▶ **Task goal**
Transcribe every record without leaving anything out or changing a word.
Extracted records: Begin
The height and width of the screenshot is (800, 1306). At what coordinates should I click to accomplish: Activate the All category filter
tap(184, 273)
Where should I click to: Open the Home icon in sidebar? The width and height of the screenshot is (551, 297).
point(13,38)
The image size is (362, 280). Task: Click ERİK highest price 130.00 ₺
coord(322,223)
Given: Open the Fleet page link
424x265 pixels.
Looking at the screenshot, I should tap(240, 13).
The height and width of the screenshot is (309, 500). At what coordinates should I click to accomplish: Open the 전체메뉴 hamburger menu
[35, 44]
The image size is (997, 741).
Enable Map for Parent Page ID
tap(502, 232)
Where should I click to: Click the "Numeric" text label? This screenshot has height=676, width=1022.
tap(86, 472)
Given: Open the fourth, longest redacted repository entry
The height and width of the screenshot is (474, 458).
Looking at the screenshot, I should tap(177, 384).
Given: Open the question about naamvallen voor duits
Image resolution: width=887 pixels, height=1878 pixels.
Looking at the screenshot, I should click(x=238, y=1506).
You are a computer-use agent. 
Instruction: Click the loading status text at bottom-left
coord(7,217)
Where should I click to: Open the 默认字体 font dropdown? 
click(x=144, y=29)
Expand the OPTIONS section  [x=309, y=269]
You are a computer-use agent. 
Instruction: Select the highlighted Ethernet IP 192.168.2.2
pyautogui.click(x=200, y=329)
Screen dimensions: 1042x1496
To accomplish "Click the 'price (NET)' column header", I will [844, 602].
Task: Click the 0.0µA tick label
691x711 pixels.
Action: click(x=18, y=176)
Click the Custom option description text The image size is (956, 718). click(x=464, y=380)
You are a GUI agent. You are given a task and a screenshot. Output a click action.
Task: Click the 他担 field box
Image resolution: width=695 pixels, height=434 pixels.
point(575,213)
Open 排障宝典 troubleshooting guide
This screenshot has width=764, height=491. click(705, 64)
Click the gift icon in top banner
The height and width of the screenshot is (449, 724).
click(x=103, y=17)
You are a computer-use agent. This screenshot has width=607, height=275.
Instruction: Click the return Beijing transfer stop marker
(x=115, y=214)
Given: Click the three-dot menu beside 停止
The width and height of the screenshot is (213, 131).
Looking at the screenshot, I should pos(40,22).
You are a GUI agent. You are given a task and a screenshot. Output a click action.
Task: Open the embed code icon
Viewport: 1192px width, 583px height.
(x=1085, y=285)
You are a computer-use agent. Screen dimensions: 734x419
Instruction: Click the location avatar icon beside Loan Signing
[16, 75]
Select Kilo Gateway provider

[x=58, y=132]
Extracted records: End
▶ **Answer to the problem**
The height and width of the screenshot is (800, 1306). At what coordinates should I click to accomplish: Activate the All category filter
tap(184, 273)
Where should I click to: Open the Home icon in sidebar? The width and height of the screenshot is (551, 297).
point(13,38)
The image size is (362, 280). Task: Click ERİK highest price 130.00 ₺
coord(322,223)
Given: Open the Fleet page link
424x265 pixels.
Looking at the screenshot, I should tap(240, 13).
The height and width of the screenshot is (309, 500). At what coordinates should I click to accomplish: Open the 전체메뉴 hamburger menu
[35, 44]
The image size is (997, 741).
Enable Map for Parent Page ID
tap(502, 232)
Where should I click to: Click the "Numeric" text label? This screenshot has height=676, width=1022.
tap(86, 472)
Given: Open the fourth, longest redacted repository entry
The height and width of the screenshot is (474, 458).
Looking at the screenshot, I should tap(177, 384).
Given: Open the question about naamvallen voor duits
Image resolution: width=887 pixels, height=1878 pixels.
Looking at the screenshot, I should click(x=238, y=1506).
You are a computer-use agent. 
Instruction: Click the loading status text at bottom-left
coord(7,217)
Where should I click to: Open the 默认字体 font dropdown? 
click(x=144, y=29)
Expand the OPTIONS section  [x=309, y=269]
You are a computer-use agent. 
Instruction: Select the highlighted Ethernet IP 192.168.2.2
pyautogui.click(x=200, y=329)
Screen dimensions: 1042x1496
To accomplish "Click the 'price (NET)' column header", I will [844, 602].
Task: Click the 0.0µA tick label
691x711 pixels.
Action: click(x=18, y=176)
Click the Custom option description text The image size is (956, 718). click(x=464, y=380)
You are a GUI agent. You are given a task and a screenshot. Output a click action.
Task: Click the 他担 field box
Image resolution: width=695 pixels, height=434 pixels.
point(575,213)
Open 排障宝典 troubleshooting guide
This screenshot has width=764, height=491. click(705, 64)
Click the gift icon in top banner
The height and width of the screenshot is (449, 724).
click(x=103, y=17)
You are a computer-use agent. This screenshot has width=607, height=275.
Instruction: Click the return Beijing transfer stop marker
(x=115, y=214)
Given: Click the three-dot menu beside 停止
The width and height of the screenshot is (213, 131).
Looking at the screenshot, I should pos(40,22).
You are a GUI agent. You are given a task and a screenshot. Output a click action.
Task: Open the embed code icon
Viewport: 1192px width, 583px height.
(x=1085, y=285)
You are a computer-use agent. Screen dimensions: 734x419
Instruction: Click the location avatar icon beside Loan Signing
[16, 75]
Select Kilo Gateway provider

[x=58, y=132]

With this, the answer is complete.